• EXCERPT PROVIDED
Rick Heuer, who chaired both the oversight committee and the subcommittee at the time, said it was impossible to determine the actual final cost to the district.
According to the report, “District staff did not inform the board of the project phasing, the increased scope of work, increased architect’s fees, increased cost estimates, scheduling or justification for the type of heating system selected. Design started in January of 2011. The board was kept in the dark about architect’s fees and phasing until August of 2013. Staff seems to consider this to be only a minor oversight.”
‘URGENCY’ PROJECT STALLED FOR NO GOOD REASONS
The report continues:
“Nowhere in the staff report was there any indication that the total value of the project would be. As a result no flags were raised regarding the potential overall cost of the project and its impact on the overall bond program and since no overall Bond Program Budget had been created there was no ability to assess the impact of what the total cost might be.
“It appears that little attention was paid to the accuracy of the contract documents. Besides the facts that not all provisions were enforced and contract amendments were not signed nor dated, the contract cover sheet was dated October 29, 2009, while the contract wasn’t executed until March 16, 2010 … .”
The report repeatedly complains that the school board was not kept up to speed on the work, the modifications or the increased costs.

• WORK INSTRUCTIONS
Rewrite the excerpt on the district's construction project starting at "Rick Heuer, who" and ending at "to the district.", changing "oversight committee" to "review committee".

• ENTRIES SUPPLIED
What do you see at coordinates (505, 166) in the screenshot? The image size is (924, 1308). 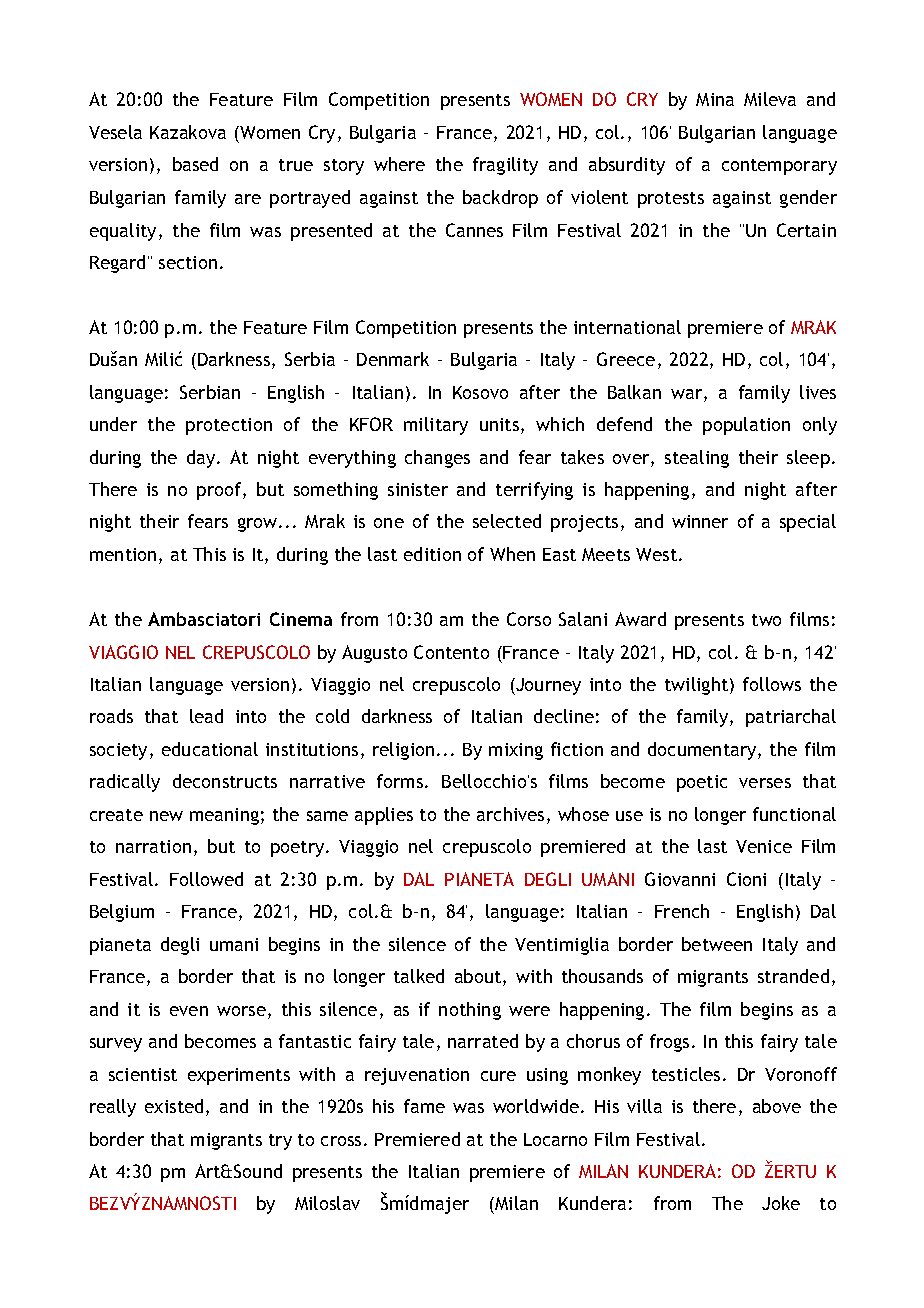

--

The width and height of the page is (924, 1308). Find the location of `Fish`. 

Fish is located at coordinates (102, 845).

• WRITTEN REPLY
Rick Heuer, who chaired both the review committee and the subcommittee at the time, said it was impossible to determine the actual final cost to the district.